- _TASK PROMPT_:
Single out the lines of the material that contain "agent" and copy them.

- _RECORDS FOR THIS EXERCISE_:
Segment Open
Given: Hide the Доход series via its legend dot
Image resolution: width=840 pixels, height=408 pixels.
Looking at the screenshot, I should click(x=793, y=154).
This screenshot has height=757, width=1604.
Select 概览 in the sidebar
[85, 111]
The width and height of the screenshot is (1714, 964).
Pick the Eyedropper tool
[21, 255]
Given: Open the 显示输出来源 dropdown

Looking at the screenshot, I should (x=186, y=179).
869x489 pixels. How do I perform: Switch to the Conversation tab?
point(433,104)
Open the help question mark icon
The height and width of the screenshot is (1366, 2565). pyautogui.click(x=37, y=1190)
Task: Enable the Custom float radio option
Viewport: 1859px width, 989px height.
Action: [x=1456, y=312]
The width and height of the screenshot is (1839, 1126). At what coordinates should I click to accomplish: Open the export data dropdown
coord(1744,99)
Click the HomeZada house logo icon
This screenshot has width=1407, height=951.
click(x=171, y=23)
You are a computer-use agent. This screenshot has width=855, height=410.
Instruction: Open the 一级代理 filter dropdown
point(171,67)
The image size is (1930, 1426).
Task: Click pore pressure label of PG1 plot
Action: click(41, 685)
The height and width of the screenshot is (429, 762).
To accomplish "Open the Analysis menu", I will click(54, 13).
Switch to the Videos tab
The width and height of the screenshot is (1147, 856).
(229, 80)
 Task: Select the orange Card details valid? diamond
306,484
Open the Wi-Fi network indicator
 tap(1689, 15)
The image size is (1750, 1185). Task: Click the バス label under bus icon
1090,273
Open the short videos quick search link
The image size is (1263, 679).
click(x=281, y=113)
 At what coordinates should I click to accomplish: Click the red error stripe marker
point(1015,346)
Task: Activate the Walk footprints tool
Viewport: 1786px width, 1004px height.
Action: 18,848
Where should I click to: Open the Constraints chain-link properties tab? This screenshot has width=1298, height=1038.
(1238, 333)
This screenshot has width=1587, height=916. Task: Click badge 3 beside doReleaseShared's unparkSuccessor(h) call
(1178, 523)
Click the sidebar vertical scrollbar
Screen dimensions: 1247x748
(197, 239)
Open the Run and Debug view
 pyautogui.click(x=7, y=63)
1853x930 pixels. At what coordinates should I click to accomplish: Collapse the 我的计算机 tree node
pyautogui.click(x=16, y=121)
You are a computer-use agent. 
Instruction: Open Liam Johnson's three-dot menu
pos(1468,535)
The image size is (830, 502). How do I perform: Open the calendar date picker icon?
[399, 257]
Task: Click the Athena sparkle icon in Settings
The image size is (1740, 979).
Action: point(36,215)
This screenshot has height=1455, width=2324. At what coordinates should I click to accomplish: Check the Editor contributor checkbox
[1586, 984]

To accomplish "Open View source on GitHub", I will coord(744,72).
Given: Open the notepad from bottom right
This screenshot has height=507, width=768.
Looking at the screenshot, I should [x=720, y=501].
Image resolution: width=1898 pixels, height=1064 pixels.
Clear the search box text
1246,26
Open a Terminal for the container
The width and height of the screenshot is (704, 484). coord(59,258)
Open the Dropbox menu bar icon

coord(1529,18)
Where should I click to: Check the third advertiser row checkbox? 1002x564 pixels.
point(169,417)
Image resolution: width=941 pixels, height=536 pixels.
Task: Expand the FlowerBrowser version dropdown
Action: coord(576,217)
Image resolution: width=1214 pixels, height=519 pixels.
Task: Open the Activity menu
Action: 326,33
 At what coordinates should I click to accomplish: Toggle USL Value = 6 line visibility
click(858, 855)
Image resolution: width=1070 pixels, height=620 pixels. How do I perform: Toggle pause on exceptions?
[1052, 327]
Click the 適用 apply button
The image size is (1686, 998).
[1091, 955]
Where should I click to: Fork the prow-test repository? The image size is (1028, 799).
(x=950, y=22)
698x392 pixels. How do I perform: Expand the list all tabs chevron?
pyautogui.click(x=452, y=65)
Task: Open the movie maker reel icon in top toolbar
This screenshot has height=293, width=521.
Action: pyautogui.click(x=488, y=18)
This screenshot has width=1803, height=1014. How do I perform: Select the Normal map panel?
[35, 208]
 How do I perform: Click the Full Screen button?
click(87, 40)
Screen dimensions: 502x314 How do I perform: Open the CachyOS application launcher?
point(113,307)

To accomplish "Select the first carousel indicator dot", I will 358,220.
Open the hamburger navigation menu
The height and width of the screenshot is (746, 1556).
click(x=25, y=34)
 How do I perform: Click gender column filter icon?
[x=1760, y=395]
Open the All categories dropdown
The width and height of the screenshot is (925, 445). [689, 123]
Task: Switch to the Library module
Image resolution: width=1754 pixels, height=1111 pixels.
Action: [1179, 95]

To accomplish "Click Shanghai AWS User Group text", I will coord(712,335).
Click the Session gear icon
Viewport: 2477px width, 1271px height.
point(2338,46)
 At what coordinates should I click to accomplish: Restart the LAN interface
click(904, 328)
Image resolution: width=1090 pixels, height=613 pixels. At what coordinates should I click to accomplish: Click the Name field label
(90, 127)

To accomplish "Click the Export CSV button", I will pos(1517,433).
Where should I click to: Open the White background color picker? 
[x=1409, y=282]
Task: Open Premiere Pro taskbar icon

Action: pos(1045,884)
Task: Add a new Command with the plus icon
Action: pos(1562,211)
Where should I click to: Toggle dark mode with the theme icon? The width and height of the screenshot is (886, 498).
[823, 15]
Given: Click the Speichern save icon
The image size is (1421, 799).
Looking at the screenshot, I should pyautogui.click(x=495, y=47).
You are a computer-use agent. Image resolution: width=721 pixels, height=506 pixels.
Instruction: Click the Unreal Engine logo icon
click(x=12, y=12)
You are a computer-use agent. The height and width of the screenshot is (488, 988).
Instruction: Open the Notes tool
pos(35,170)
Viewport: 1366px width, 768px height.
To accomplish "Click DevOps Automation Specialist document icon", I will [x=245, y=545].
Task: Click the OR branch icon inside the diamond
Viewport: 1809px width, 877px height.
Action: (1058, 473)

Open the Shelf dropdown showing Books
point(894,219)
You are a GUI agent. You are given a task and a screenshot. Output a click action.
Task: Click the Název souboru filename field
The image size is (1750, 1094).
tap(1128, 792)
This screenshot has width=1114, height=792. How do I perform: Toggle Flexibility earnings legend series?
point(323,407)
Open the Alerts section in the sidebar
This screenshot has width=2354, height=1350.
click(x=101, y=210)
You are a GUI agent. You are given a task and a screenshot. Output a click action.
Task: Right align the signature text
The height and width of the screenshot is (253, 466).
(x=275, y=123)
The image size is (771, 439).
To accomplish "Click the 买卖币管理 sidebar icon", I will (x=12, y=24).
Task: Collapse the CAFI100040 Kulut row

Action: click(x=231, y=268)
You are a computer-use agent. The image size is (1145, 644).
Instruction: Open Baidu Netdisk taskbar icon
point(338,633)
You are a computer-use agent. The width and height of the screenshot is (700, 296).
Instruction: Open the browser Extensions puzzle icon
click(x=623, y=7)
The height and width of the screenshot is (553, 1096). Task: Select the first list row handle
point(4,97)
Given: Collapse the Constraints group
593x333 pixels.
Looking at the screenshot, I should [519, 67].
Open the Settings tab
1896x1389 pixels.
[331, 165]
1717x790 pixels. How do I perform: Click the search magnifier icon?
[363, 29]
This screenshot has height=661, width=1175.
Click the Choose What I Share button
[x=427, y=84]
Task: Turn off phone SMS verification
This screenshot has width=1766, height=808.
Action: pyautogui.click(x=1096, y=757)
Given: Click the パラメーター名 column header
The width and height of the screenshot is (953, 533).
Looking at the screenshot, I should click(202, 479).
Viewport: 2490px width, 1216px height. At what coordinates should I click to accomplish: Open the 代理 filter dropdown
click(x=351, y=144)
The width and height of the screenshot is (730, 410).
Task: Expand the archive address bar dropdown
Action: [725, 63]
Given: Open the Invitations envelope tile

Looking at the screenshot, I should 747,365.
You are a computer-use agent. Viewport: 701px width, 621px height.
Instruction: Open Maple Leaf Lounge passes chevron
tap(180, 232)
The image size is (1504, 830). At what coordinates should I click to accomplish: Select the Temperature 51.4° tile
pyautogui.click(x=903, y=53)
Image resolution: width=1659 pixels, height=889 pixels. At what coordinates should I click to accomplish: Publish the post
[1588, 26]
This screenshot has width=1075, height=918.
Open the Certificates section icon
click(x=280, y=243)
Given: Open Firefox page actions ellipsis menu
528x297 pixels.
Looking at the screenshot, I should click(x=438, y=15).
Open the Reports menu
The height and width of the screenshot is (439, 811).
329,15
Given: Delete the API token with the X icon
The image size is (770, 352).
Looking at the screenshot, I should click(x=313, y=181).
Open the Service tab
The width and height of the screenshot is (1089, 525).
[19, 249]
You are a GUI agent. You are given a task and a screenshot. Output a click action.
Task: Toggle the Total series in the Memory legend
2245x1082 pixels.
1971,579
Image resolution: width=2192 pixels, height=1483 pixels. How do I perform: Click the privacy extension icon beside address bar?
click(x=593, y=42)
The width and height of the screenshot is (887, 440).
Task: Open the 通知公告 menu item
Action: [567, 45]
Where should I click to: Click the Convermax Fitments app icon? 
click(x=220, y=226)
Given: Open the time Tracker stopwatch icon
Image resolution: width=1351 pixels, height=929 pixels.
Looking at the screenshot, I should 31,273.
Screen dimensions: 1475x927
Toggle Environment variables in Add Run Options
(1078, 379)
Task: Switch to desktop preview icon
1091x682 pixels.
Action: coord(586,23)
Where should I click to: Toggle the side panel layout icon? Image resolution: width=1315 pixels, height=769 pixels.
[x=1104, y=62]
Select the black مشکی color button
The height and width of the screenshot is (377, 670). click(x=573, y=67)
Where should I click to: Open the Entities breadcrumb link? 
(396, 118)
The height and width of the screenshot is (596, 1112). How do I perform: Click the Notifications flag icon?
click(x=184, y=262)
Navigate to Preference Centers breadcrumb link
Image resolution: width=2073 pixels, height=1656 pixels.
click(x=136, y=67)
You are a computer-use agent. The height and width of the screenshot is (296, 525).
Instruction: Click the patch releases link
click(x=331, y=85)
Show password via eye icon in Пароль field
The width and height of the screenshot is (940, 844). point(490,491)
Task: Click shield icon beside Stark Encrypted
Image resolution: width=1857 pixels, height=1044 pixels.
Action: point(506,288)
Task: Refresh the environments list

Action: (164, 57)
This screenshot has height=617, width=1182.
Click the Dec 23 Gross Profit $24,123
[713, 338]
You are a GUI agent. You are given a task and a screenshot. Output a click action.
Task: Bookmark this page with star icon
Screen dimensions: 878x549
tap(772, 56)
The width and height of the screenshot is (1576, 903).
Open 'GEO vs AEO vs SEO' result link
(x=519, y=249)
Segment Closed
- _WRITTEN SOLUTION_:
You are a computer-use agent. This screenshot has width=855, height=410.
You are a computer-use agent. 
You are a computer-use agent. Image resolution: width=721 pixels, height=506 pixels.
You are a computer-use agent. The height and width of the screenshot is (488, 988).
You are a GUI agent. You are given a task and a screenshot. Output a click action.
You are a GUI agent. You are given a task and a screenshot. Output a click action.
You are a computer-use agent. The image size is (1145, 644).
You are a computer-use agent. The width and height of the screenshot is (700, 296).
You are a computer-use agent. Viewport: 701px width, 621px height.
You are a GUI agent. You are given a task and a screenshot. Output a click action.
You are a computer-use agent. The height and width of the screenshot is (296, 525).
You are a GUI agent. You are given a task and a screenshot. Output a click action.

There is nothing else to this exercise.